Thursday, June 7, 2007

"Brand Building" - June 2, 2007

Launching a product is not as straightforward as simply putting it into a box and onto store shelves. Products are bought by consumers based on a preconceived preference formulated within their minds about that specific product. They buy “A” over “B” because of practical or emotional reasons, or sometimes both.

These dish soaps all do the same thing, yet consumers prefer Dawn over PalmoliveConsumer preferences are affected by strategic marketing communications, most likely in the form of advertising, created by the company that sells the product. Companies create and steward brands to represent their products in order to guide consumer preference. A brand is intended to symbolize the product’s value set and create preference and differentiation for that specific product in a saturated market environment.

The end goal is to get consumers to repeatedly pay a premium for a product, hopefully, because of what the brand contributes to the product’s uniqueness.

There are literally hundreds of corporations around the world that sell the same product, however, some are more successful than others. Why? Is it because their product is superior? No! The answer is that the companies who are succeeding have managed to create a brand that represents their product’s heart and soul. They build, shape, and utilize the characteristics behind the brand to build preference for their product. They are then able to externally communicate that brand to their target audience.

Take Apple for instance. Anything that has an Apple logo slapped onto it is immediately considered to be innovative, artistic, and different. Think about it, the iPod doesn’t play music any better than the Zune or SanDisk, but iPods make up more than 75% of the music player market.

I believe that a brand is like an iceberg. The top, or visible part of the iceberg, represents a consumers’ gut feeling about a brand. It is an initial reaction. The submerged part of the iceberg that is not visible, but makes up 90% of the iceberg, substantiates the real reasons why a consumer feels a specific way about the brand. These feelings can be deep seeded rationale.

Corporations typically take two directions when they begin to formulate a brand. See the charts below.
Being a “Branded House” is a great way to go about building a brand. Firstly, they develop a “Masterbrand” that is responsible for guiding the positioning of any products launched within the corporation. It is important the products are positioned in consideration of the Masterbrand, as they are inevitably going to represented by it. Secondly, this set-up ensures that no sub-brands within the company are created. Finally, with this brand structure, consumers will never form a disconnect between the Masterbrand and the value it brings to the products it represents. This is great because in the long-run, people will develop trust around any product represented by the Masterbrand.

A House of Brands on the other hand, like Procter & Gamble, has many brands contained underneath one massive corporate “hood.” This set-up is good for the individual brands underneath the “hood” because they maintain a certain independence from another, and they can provide different values and positioning to a variety of target audiences. It is a smart approach, because unlike having a Masterbrand, if one brand within your “House of Brands” goes bad, then the entire product portfolio isn’t affected.

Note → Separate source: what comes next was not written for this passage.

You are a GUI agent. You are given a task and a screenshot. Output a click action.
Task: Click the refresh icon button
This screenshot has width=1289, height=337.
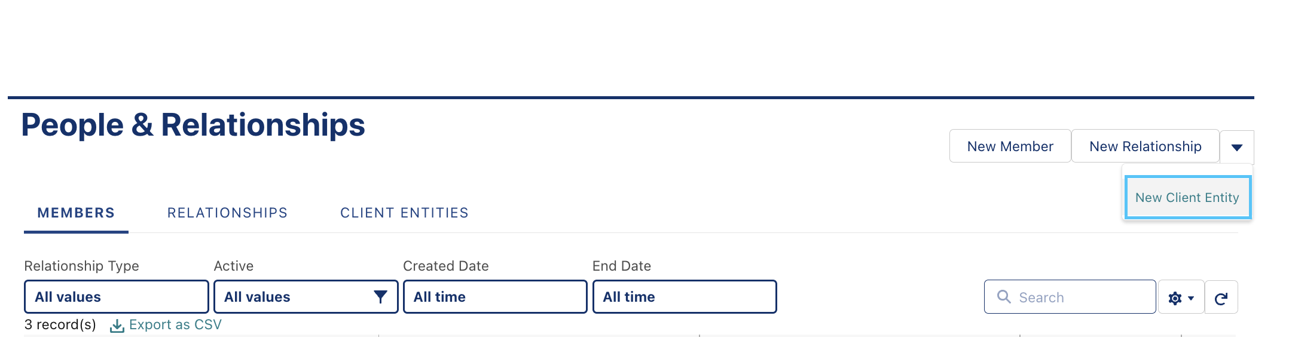point(1221,298)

In comparing the two, I believe in the Masterbrand. I think that taking the time to invest in building depth around a brand from every angle (internal and external communication) makes more strategic sense then attempting to guide a dozen different brands under one “hood.”

The chart above aptly shows how a Masterbrand that is continually invested in over time will positively affect any products that are represented by the brand. Remember, in the end, it is only about getting consumers to repeatedly pay a premium for a product, and it is the brand that is responsible for coaxing them into doing so.